From Ancient Greece, we have a name for this intrusion: democracy. That is to say, what is democracy, at its most elementary? A phenomenon which, for the first time, appeared in Ancient Greece when the members of demos (those with no firmly determined place in the hierarchical social edifice) not only demanded that their voice be heard against those in power.

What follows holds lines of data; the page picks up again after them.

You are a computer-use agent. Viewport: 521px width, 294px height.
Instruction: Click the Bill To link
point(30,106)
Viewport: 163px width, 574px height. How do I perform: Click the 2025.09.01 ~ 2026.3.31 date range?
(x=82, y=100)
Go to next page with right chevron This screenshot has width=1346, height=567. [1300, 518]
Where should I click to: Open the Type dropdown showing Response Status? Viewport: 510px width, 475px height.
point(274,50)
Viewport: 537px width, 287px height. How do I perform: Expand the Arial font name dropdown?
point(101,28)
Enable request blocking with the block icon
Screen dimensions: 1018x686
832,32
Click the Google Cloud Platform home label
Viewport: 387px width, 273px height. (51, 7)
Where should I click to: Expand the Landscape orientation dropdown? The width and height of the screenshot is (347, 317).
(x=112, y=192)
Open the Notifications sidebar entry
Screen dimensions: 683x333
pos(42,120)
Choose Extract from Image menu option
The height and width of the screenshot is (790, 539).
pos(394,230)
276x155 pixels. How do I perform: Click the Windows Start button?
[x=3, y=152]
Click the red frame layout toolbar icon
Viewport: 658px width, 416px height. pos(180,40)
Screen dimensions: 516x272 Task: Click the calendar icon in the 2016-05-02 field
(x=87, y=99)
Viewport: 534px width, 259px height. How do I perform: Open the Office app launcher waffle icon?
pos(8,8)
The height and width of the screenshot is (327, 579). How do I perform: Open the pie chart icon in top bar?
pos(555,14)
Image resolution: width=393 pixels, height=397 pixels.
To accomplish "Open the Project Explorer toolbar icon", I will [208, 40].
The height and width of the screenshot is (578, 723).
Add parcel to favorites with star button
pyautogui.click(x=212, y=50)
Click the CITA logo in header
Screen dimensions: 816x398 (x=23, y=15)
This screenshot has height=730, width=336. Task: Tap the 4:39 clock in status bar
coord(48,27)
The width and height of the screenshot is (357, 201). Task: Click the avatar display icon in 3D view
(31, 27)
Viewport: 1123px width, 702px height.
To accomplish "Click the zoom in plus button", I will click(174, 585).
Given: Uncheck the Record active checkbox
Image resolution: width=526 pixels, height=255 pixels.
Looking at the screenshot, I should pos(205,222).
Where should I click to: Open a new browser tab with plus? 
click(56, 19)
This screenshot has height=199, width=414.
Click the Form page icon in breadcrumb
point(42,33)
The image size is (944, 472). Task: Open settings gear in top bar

They not only protested the wrong they suffered and wanted their voice be recognized and included in the public sphere, on an equal footing with the ruling oligarchy and aristocracy; even more, they, the excluded, those with no fixed place within the social edifice, presented themselves as the embodiment of the Whole of Society, of the true Universality: "we - the 'nothing', not counted in the order - are the people, we are All against others who stand only for their particular privileged interest." The political conflict proper designates the tension between the structured social body in which each part has its place, and "the part with no-part" which unsettles this order on account of the empty principle of universality, of what Etienne Balibar calls égaliberté, the principled equality of all men qua speaking beings - up to the liumang, "hoodlums," in today's China, those who are displaced and freely float, lacking their work-and-residence, but also cultural or sexual, identity and registration.